Friday May 3 1861
COMMANDER CONDUCTS COMBAT CALL
President Abraham Lincoln today issued a second call for volunteers
to augment the miniscule Union standing army. The first call had
been for 75,000 volunteer troops; this one asked for 42,000 more
volunteers to sign up for three years plus an expansion of the
“regular” army from 16,000 to 24,000. There was also a call for
18,000 to join the Navy for at least one year. All of this was done
without authorization from Congress, under Lincoln’s role as
Commander in Chief.
Saturday May 3 1862
YORKTOWN YIELDED TO YANKEE YOKE
Gen. Joseph E. Johnston, CSA, had been battling for more than a
month to fend off the Army of the Potomac under George McClellan.
The Federals had brought in siege guns, and were adding more forces
across the Rappahannock, and Johnston finally decided to evacuate
Yorktown to further up the Peninsula. McClellan, despite
outnumbering the Confederates 2-1, had never launched an actual
attack because he feared he was the one outnumbered.
Sunday May 3 1863
HAZEL HOUSE HIT HURTS HOOKER’S HEAD
As the battle of Chancellorsville continued today the Confederate
army of Stonewall Jackson (under command of Jeb Stuart since
Jackson’s wounding yesterday) set up an artillery post on a small
hill called Hazel Grove. From this they managed to hit the
Chancellor house, which Gen. Joseph Hooker was using as his
headquarters. A falling brick hit Hooker in the head, incapacitating
him and causing further chaos in the Union lines, which were none
too organized today to begin with.
Tuesday May 3 1864
RAPIDAN RISING, RICHMOND RAID READIED
It was revile time for the Army of the Potomac. Commanding Gen. U.S.

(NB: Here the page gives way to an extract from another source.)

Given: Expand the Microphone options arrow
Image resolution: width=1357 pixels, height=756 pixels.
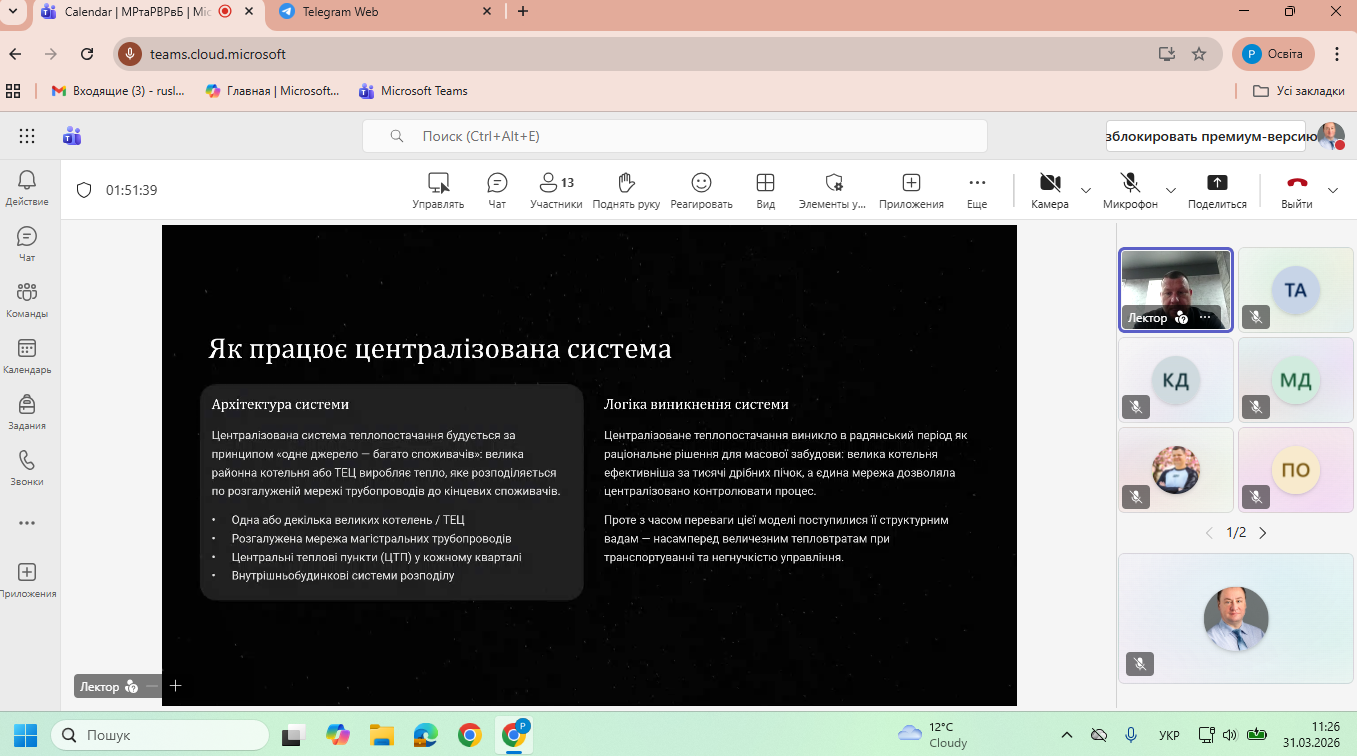Looking at the screenshot, I should point(1171,190).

Grant issued orders to Gen. George Meade to activate the army out of
winter quarters and get ready to march for Richmond one more time.
Union forces on the Peninsula were marching in heavy dust, resulting
in one man writing in his diary that when they reached camp at a
river, “A guard was placed along the bank of the river to prevent
our washing, for fear of creating a sand bar.”